Le gouvernement affirme avoir sécurisé 95 % des bureaux de vote grâce aux déploiements conjointes forces armées-Minusca. Un appel d’offres pour l’impression des bulletins est déjà clôturé afin d’éviter les retards de 2020. Les chancelleries occidentales saluent la transparence de la procédure, en attendant l’ouverture officielle de campagne.
Et après ? Scénarios de consolidation
Si le scrutin se déroule sans violence majeure, Bangui espère obtenir d’ici mi-2024 un allègement de l’embargo onusien, permettant l’achat d’équipements de génie civil utiles au désenclavement. Cette perspective constitue un puissant levier pour convaincre les derniers indécis de rendre leurs fusils artisanaux.

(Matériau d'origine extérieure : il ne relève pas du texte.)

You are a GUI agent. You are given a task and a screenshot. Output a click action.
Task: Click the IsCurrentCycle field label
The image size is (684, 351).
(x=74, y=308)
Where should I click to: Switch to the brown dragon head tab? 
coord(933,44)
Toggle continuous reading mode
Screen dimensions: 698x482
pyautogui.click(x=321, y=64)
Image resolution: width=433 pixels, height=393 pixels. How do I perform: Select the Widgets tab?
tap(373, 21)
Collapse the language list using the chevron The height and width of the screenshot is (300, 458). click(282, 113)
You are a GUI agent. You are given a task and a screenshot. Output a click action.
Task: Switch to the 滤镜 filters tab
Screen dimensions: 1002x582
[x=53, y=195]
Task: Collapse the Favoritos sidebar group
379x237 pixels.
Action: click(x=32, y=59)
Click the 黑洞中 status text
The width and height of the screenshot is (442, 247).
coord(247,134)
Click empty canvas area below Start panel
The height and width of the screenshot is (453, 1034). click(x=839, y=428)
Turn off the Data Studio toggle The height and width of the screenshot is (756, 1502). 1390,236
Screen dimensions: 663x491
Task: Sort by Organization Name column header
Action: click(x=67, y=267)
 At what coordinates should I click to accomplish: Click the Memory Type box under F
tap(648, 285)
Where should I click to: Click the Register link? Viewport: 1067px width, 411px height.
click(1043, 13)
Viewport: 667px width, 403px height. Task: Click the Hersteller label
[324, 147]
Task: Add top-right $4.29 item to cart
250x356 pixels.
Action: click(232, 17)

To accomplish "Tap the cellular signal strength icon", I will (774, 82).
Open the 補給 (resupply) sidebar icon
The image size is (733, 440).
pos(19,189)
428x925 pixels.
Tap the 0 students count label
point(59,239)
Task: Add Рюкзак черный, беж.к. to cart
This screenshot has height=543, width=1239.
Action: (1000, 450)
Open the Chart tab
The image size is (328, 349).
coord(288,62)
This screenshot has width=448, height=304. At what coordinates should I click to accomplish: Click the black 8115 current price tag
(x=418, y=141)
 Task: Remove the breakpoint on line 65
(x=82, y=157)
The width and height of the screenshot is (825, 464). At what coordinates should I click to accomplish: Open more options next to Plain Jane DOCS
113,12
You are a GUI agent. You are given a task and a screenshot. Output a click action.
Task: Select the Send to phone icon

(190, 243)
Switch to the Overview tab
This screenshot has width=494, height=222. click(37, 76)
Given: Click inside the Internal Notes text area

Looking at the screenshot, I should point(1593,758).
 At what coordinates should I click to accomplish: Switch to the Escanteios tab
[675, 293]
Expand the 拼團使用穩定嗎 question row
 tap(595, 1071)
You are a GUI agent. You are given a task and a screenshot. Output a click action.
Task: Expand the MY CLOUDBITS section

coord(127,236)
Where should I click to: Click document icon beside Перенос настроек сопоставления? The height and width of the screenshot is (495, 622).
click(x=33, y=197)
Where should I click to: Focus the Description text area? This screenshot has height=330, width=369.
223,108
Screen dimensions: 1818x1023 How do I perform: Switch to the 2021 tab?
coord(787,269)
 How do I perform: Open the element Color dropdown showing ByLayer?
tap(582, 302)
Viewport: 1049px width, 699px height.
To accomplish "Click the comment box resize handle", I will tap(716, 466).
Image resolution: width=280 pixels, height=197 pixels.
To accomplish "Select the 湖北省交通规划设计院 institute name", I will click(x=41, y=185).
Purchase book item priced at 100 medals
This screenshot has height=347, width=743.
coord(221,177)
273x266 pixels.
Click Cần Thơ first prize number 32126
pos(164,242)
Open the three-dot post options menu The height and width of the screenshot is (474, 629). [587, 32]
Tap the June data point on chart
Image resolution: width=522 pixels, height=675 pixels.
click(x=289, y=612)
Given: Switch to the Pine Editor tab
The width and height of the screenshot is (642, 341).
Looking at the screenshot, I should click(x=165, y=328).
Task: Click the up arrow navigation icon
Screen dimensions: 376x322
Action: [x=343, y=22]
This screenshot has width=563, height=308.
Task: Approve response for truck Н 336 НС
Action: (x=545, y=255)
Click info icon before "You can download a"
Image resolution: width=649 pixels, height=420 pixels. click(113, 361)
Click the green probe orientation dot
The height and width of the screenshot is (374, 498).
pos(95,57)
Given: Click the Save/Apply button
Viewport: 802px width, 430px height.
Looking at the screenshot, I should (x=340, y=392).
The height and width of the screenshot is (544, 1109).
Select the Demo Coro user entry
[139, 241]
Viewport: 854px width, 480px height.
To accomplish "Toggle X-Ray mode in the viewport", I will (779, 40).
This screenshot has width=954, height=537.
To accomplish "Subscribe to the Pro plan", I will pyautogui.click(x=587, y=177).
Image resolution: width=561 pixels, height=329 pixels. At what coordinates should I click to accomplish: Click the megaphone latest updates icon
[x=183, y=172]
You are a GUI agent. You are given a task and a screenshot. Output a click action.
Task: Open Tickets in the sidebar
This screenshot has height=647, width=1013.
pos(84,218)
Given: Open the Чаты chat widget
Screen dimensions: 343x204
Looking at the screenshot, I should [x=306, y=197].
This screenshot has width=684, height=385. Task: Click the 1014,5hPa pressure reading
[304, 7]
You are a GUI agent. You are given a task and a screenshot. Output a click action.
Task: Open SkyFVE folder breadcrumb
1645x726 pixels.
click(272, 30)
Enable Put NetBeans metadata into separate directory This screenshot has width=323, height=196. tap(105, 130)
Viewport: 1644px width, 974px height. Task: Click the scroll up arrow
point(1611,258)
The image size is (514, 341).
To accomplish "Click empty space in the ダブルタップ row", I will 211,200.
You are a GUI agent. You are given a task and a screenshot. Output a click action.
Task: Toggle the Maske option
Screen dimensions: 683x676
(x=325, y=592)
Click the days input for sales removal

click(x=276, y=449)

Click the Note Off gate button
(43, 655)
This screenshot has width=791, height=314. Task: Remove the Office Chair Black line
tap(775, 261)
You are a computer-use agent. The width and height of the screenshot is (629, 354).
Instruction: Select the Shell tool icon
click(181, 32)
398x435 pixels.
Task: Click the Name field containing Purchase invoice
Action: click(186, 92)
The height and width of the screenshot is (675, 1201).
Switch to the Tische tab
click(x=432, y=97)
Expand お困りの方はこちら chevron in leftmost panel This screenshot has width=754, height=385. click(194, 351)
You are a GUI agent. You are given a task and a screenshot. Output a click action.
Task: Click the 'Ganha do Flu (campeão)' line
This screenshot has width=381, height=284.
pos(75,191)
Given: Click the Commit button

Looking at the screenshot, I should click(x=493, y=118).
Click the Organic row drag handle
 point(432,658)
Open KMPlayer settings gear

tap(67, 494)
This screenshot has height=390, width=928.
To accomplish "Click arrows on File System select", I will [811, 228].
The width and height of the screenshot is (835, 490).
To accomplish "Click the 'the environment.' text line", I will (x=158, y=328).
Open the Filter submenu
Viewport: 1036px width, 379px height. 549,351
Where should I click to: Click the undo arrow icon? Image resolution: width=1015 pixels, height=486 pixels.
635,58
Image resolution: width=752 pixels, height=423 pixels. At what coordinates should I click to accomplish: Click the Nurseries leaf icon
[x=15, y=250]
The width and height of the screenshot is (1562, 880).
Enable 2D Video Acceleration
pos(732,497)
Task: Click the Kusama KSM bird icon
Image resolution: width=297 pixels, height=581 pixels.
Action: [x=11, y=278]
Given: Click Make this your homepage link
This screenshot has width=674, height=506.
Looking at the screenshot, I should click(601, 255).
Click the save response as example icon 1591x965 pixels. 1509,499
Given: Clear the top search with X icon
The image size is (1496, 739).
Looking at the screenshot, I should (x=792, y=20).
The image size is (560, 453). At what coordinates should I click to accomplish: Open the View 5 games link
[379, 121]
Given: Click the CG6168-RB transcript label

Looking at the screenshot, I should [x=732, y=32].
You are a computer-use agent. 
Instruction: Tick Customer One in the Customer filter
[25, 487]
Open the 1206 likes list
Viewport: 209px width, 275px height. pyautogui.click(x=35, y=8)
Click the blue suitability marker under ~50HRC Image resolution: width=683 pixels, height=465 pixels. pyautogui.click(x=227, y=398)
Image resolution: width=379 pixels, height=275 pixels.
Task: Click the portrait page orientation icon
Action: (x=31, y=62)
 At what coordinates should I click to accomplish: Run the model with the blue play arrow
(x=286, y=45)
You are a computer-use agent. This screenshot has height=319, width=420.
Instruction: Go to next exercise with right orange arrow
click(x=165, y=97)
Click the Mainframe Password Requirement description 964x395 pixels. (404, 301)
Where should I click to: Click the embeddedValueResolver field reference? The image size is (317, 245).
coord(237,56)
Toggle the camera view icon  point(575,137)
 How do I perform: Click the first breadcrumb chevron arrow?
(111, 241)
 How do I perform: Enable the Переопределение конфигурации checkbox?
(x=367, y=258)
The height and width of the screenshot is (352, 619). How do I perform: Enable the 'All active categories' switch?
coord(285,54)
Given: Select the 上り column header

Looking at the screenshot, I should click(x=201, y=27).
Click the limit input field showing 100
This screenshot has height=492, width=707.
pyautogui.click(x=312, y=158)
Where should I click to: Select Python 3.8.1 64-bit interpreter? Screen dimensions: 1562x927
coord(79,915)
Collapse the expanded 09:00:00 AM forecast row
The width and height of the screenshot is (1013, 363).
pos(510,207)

À moyen terme, des économistes proposent de transformer certaines brigades démobilisées en unités forestières chargées de lutter contre l’exploitation illégale. Chaque soldat recevrait ainsi un emploi pérenne et l’État renforcerait sa présence dans le bassin de la Sangha, hotspot écologique convoité par les trafiquants.
Reste la question du financement durable. Sur les 45 millions de dollars requis pour la phase finale, 28 sont déjà mobilisés. Bangui sollicite désormais la CEMAC et les fonds verts, plaidant qu’une paix consolidée en Centrafrique stabiliserait toute la région et sécuriserait les corridors commerciaux.